• _Challenge_: Render the data below as a Markdown table with the columns Row and Text. Include only the lines starting with the one that contains "Choose the light caramel Autumn swatch" and going on through the one that contains "tap(487, 83)", both included, number each line, and leave out any blank lines.

☆ ☆ ☆ ☆ ☆ ☆ ☆

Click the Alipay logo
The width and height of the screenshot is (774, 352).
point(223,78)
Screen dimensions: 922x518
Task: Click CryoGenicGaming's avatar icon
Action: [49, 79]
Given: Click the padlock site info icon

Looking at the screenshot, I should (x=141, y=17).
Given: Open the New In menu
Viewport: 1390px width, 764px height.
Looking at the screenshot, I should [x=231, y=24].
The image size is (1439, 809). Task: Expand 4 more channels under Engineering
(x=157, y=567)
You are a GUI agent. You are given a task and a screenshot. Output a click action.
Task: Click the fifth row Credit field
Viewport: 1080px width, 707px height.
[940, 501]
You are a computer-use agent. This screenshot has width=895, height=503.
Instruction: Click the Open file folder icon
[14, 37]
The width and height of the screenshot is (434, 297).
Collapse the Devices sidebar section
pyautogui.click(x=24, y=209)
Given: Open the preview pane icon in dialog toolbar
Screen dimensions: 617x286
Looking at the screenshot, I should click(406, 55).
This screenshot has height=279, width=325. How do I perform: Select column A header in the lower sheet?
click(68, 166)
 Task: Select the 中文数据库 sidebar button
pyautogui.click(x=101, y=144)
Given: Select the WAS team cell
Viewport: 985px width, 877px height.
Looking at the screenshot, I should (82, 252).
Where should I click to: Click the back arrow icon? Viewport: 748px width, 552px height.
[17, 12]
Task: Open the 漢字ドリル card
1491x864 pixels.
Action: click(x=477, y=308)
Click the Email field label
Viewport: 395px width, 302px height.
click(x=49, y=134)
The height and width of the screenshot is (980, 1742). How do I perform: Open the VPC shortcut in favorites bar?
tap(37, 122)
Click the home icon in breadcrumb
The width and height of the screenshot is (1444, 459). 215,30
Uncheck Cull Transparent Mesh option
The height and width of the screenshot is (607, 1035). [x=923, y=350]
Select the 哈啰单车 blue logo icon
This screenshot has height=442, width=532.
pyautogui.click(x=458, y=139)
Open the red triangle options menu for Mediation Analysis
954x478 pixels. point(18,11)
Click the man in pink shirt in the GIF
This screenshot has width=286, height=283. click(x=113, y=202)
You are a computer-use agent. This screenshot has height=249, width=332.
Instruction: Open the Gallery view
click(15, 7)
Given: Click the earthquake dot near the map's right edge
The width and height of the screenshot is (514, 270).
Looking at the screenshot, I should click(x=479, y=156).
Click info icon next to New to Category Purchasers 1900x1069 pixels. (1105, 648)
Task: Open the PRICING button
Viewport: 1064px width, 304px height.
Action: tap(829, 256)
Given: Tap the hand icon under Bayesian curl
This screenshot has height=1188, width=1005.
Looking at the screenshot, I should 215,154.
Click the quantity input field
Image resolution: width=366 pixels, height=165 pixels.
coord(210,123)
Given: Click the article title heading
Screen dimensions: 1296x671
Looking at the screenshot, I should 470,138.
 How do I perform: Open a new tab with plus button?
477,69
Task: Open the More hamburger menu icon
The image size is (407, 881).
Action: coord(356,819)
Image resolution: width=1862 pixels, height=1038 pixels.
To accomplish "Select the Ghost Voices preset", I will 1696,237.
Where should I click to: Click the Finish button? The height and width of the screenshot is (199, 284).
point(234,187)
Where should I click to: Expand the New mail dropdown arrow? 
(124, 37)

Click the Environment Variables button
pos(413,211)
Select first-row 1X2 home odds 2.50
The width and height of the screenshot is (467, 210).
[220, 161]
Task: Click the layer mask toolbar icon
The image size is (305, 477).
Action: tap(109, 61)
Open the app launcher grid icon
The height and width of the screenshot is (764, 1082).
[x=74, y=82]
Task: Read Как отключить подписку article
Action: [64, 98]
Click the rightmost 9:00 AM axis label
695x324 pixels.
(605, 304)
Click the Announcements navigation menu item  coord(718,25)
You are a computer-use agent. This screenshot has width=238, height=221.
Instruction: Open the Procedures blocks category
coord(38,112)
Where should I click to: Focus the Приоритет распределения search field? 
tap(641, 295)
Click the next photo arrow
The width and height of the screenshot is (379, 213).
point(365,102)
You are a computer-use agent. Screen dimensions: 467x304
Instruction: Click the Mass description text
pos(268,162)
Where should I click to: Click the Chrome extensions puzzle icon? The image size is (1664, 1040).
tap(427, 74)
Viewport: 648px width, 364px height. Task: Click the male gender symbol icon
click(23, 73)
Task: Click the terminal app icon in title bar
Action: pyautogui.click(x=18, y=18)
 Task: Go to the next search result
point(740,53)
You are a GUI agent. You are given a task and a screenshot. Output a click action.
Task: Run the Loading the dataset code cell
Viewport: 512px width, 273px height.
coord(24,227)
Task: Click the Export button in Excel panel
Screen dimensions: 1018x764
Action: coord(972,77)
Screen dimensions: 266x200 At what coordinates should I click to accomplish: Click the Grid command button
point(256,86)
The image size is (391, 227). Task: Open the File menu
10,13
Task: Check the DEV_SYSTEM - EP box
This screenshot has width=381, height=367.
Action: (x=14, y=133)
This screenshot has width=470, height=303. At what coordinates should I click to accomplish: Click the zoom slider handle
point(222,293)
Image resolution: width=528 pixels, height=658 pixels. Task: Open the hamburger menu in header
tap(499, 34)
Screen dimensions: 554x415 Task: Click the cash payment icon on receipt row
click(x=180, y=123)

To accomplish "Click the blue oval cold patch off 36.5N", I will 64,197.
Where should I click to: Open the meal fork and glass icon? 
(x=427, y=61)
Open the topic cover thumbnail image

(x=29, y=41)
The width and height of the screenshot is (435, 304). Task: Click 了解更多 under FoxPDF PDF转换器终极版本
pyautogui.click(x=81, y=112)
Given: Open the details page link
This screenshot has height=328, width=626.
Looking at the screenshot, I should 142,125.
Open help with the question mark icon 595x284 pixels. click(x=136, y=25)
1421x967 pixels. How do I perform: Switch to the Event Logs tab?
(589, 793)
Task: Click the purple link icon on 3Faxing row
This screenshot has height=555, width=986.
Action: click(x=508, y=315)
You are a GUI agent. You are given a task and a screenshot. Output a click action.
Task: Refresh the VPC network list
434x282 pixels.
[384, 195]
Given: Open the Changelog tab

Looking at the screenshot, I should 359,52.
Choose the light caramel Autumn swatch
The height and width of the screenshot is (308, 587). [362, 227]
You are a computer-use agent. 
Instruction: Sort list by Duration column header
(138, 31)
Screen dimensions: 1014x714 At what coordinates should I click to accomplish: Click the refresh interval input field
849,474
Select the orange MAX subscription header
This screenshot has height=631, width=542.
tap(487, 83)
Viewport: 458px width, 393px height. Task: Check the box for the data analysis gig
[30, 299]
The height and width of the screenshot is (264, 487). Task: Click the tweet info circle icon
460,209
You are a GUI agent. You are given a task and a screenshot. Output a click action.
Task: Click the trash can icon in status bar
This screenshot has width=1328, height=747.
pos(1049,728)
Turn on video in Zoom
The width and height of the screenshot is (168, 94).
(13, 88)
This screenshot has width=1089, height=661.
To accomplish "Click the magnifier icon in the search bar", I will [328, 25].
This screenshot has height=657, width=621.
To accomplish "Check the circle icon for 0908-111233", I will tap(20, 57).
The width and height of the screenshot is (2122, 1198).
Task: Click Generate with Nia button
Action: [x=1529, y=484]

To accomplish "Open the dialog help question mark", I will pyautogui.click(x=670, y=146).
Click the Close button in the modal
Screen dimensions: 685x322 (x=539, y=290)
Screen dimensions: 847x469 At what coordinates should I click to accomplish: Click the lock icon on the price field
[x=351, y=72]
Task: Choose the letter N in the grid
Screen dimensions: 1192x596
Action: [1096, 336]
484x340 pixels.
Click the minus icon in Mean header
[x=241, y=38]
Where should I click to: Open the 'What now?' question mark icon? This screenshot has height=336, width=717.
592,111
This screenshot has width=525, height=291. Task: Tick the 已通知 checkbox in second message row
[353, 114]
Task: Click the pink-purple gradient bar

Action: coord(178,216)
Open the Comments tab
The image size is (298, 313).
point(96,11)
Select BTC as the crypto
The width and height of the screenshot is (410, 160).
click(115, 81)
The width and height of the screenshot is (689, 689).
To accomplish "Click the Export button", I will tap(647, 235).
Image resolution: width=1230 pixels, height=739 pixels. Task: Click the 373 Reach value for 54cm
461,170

☆ ☆ ☆ ☆ ☆ ☆ ☆

• _Output of the task_:
| Row | Text |
|---|---|
| 1 | Choose the light caramel Autumn swatch |
| 2 | The height and width of the screenshot is (308, 587). [362, 227] |
| 3 | You are a computer-use agent.  |
| 4 | Instruction: Sort list by Duration column header |
| 5 | (138, 31) |
| 6 | Screen dimensions: 1014x714 At what coordinates should I click to accomplish: Click the refresh interval input field |
| 7 | 849,474 |
| 8 | Select the orange MAX subscription header |
| 9 | This screenshot has height=631, width=542. |
| 10 | tap(487, 83) |